◆ **Passage to read**

= = = =

One night at Moot, one of the leaders grabbed me a few friends and took us stargazing.  The mountain air was cold and clear, and the stars were astoundingly bright.  There were so many!  Millions—nay, billions more than I had ever been able to see in my own, light-polluted suburban hometown.  We even spotted a shooting star or two.  In the moment, I was definitely looking along the stars, enjoying their beauty, the deep silence of the sky, the weight of the mountains on every side, the tall pine and aspen trees, the bats that swooped overhead, and the warming presence of friends.  I was also aware, however, of another way to think about the stars, a more objective view.  I knew that the stars I was seeing were actually enormous suns millions and millions of light-years away, that some had their own solar systems, and various other facts from years of science classes, about gas and solar flares and black holes and the like.  Both views were true.  And, I firmly believe, both pointed back to God.  It was wonderful and humbling to look up at a sky brimming with stars and think that an infinitely-loving, infinitely-wise, and infinitely-powerful God had made them all, and it was just as wonderful and humbling to think of what I knew about stars, and to know that the same God had designed the universe with so much care that everything, from the smallest atom to whole galaxies, was in its proper place.  Apart, each perspective was good in its own way.  But together, they formed a whole which was even more amazing than either was individually.

= = = =

◆ **Work request**
Do these statements agree with the stargazing passage above? (a) The mountain air was cold and clear. (b) The group saw no shooting stars. (c) Each view of the stars is more amazing alone than the two views together. Answer yes or no for each, and quote the words from the passage that decide it.

= = = =

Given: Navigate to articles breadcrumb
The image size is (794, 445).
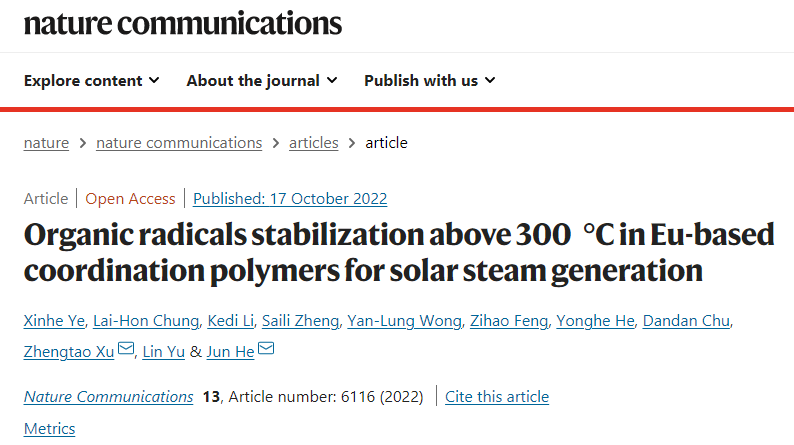Looking at the screenshot, I should 313,143.
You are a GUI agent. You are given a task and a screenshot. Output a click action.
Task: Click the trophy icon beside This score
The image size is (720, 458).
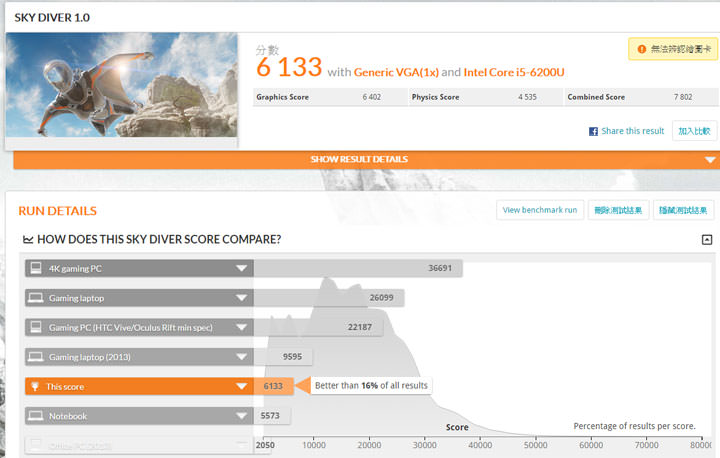click(x=36, y=386)
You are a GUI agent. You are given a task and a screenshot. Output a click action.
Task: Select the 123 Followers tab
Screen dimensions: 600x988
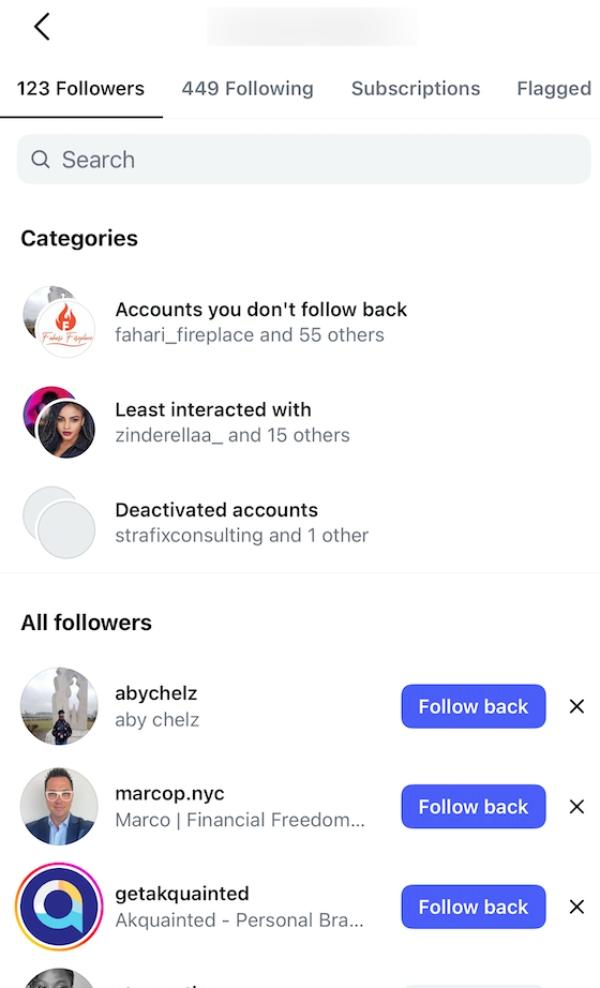point(80,88)
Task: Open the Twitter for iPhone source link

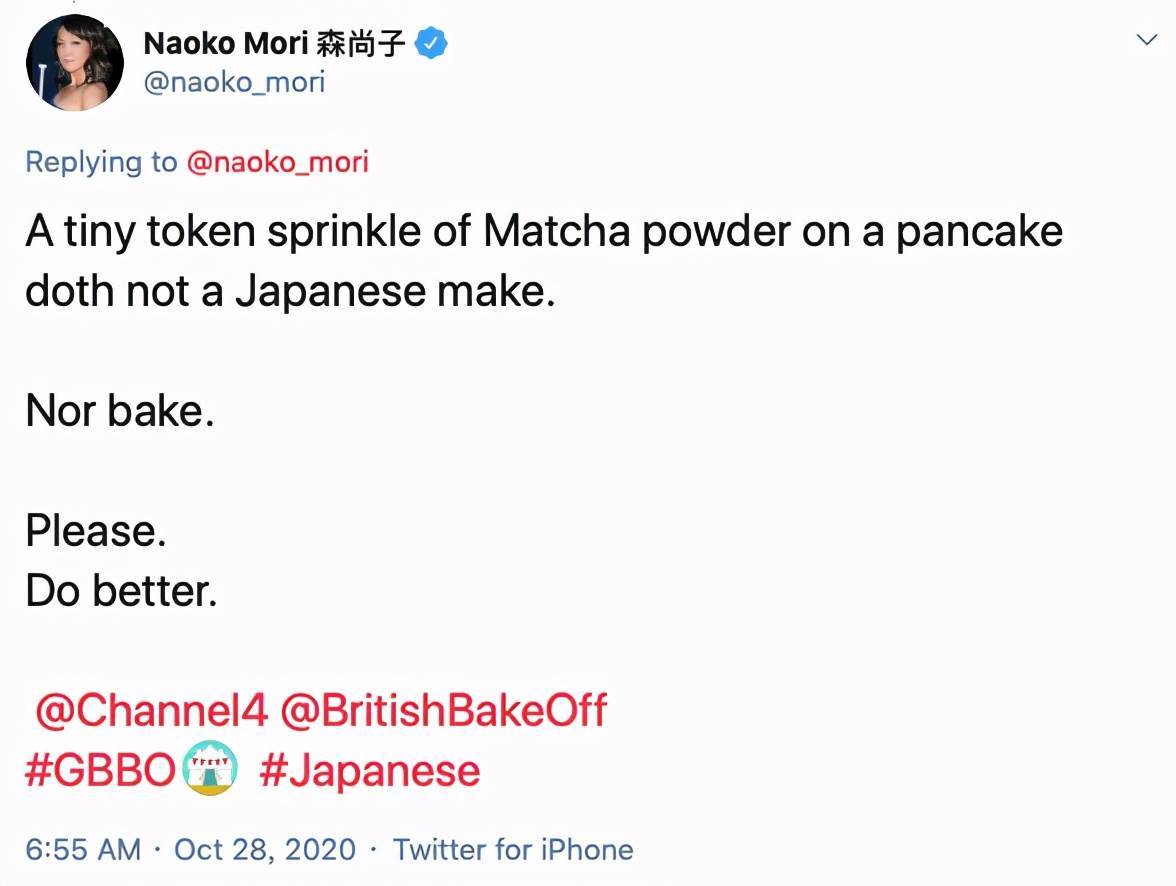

= = = =

◆ **Task solution**
(a) Yes: "The mountain air was cold and clear"
(b) No: "We even spotted a shooting star or two."
(c) No: "But together, they formed a whole which was even more amazing than either was individually."